An employee inquired as to when she’d receive “the retirement plague”.

I was happy to give it to her. :smiley:

I made a joke out of it but it fell flat with her. No. Sense. Of. Humor. :rolleyes:

Because of my job, and because I have a 25-mile highway commute to get there, I’m pretty familiar with most makes and models of cars and trucks. Yesterday while out running errands, I had to wait for a truck to go by before pulling out of my parking space, and when I saw the model name on it, I had to ask myself, “Who makes the Yarmulke?”

On second look, it was a GMC Yukon XL.

That’s awesome.

My dear old mum would be so stoked if she could turn those off. :smiley:

Just this morning my husband was discussing his plans for the afternoon - playing fantasy baseball and watching a football game with an old friend in the basement.

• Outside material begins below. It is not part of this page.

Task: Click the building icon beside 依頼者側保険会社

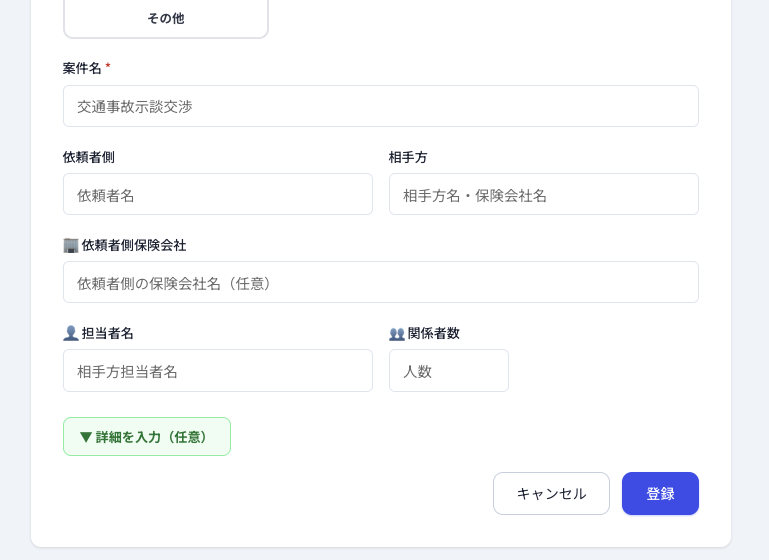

Then, he announced, at half-time it was possible that they would do each other, with light sabers. :eek:

“Do” does sound a lot like “duel”, in my defense.

In you defense, “duel” is less often used as a verb than as a participle: eg, “dueling banjos.” You’d be more likely still to hear it as a noun: “We’ll fight a duel,” than “We’ll duel each other.”

I heard a couple goodies myself in re Katrina. One Israeli gal said “they’re evacuating the golf course” (gulf coast - her misspeaking, not my mishearing). Then this morning, thru my earwax, I heard that New Orleans is spraying for “wet smell virus” (West Nile virus - they oughta spray for both, actually).